Given the acceleration, can you find the tension?

 

[sliinky]

The acceleration is given by v^2 / r...
I don't know where to get those values..

 

[voko]

$a = v^2 / r$ is the acceleration of circular motion. Now, you should also be able to express the acceleration from the forces. That should give you a system of equations.

 

[ehild]

A mass of 80g is moving in a horizontal circle supported by a string 1.2m long suspended from a fixed point in the centre of the circle. The mass completes each revolution in 0.85s. Calculate the tension in the string.
Relevant equations: I'm not entirely sure, but these were the ones I was considering:
T = 2∏R/v
F = mg
ω = 2∏ / T

The Attempt at a Solution

I think that I need to find the angle between the string and the horizontal, but I don't know how to do that. I've got the hypotenuse of the triangle which is 1.2m..
I also calculated ω using the above equation and got 7.39rad/s. But now I'm lost. Help?

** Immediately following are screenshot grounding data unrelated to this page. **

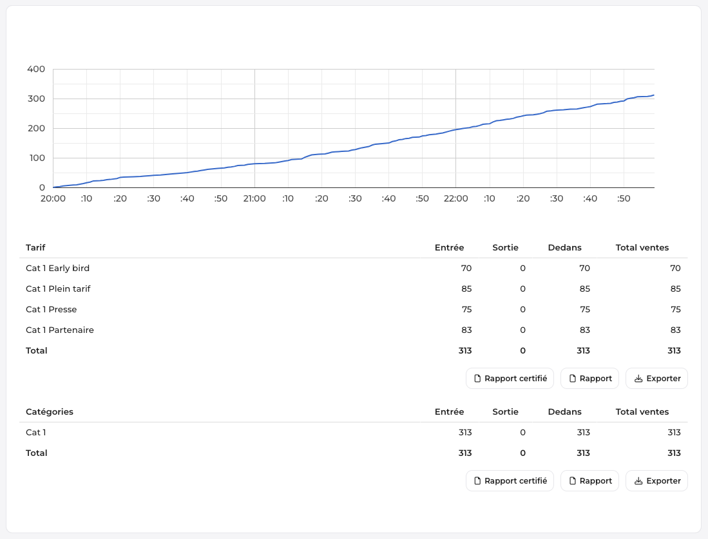Click the "Tarif" column header

point(35,248)
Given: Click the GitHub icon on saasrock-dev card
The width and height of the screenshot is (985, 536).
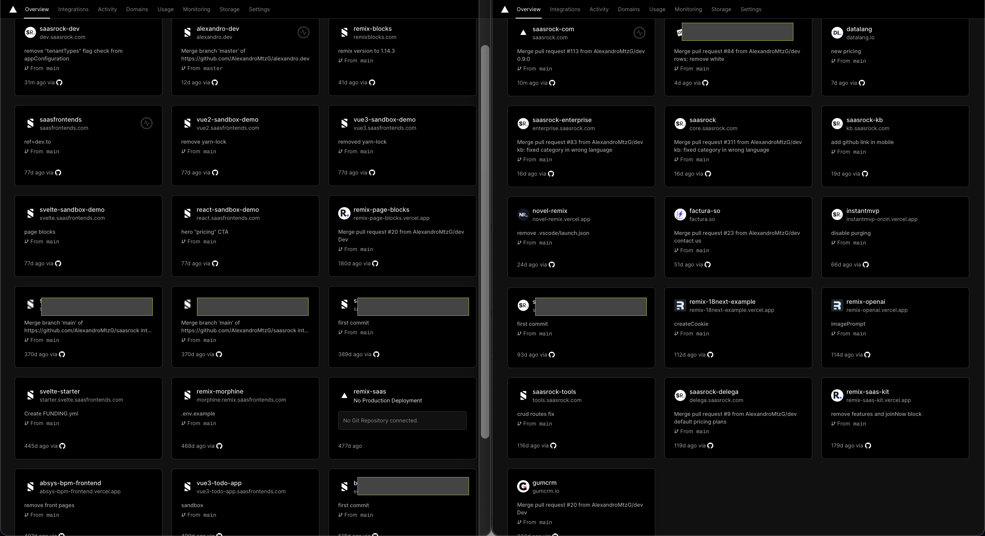Looking at the screenshot, I should coord(59,82).
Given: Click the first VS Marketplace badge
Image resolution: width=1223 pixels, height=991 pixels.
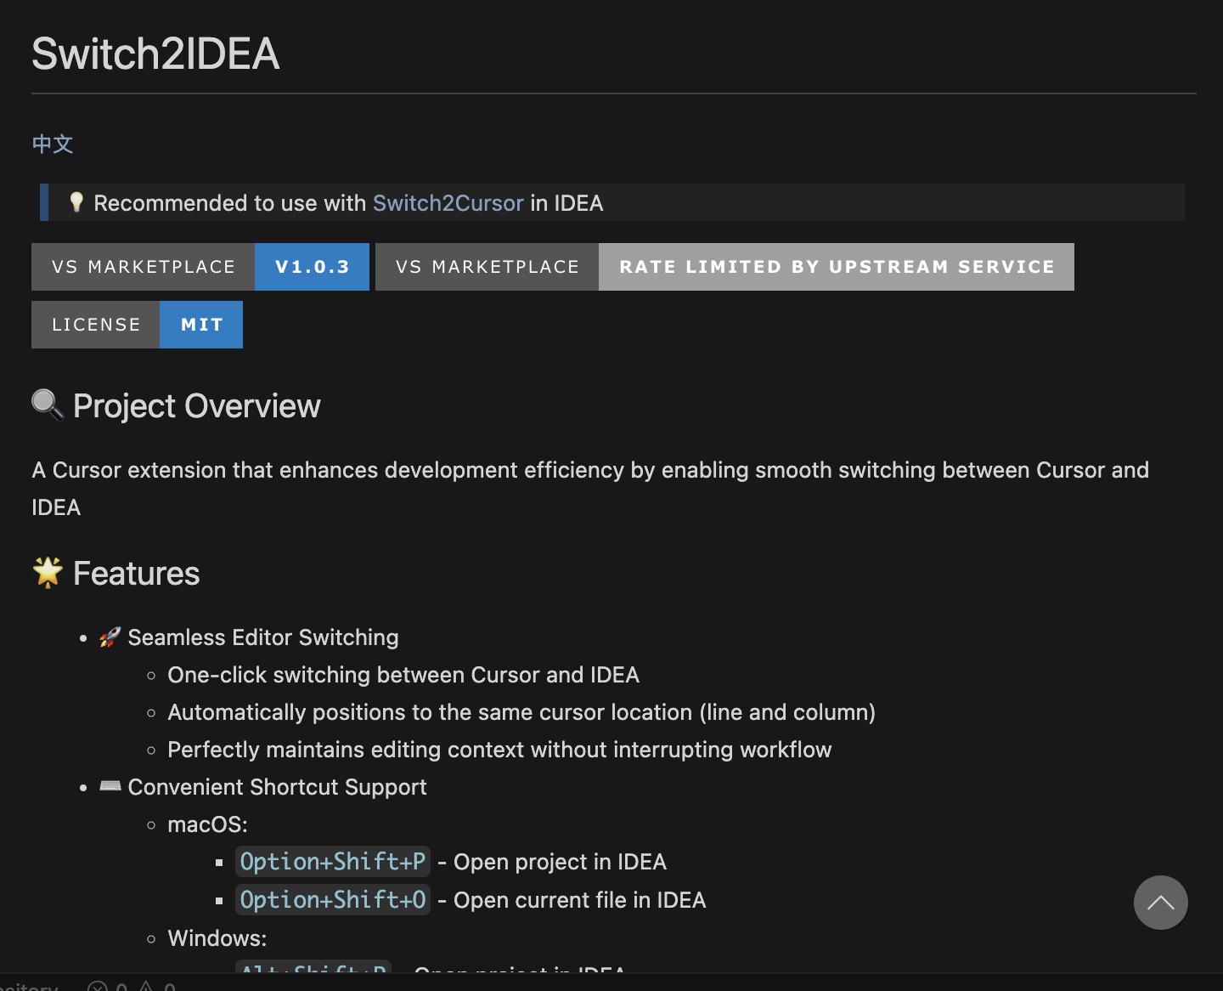Looking at the screenshot, I should pyautogui.click(x=143, y=266).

Draw a sketch of the problem. The mass moves along a horizontal circle of radius R - unknown yet. Draw also the force vectors, acting on it. Their resultant must give the horizontal centripetal force of the circular motion. What forces act on the mass? What is their direction?

ehild

 

[sliinky]

Okay so I have a force diagram..
gravity is the downwards force - F = mg
acceleration is the horizontal force which is given by v^2/r
Now what?

 

[voko]

No, you do not have a force diagram. You have one force acting vertically, and a horizontal acceleration. That is impossible.

 

[ehild]

What about the string? Does it exert no force ?
I thought of some picture like the attached one. The string exerts force of tension T along its length. The sum of gravity and the tension provides the centripetal force. It is horizontal and the magnitude is mv²/R. You see two similar triangles, one with sides proportional with the forces and the other for the geometric parameters. They share an angle (the shaded one). Can you proceed?

ehild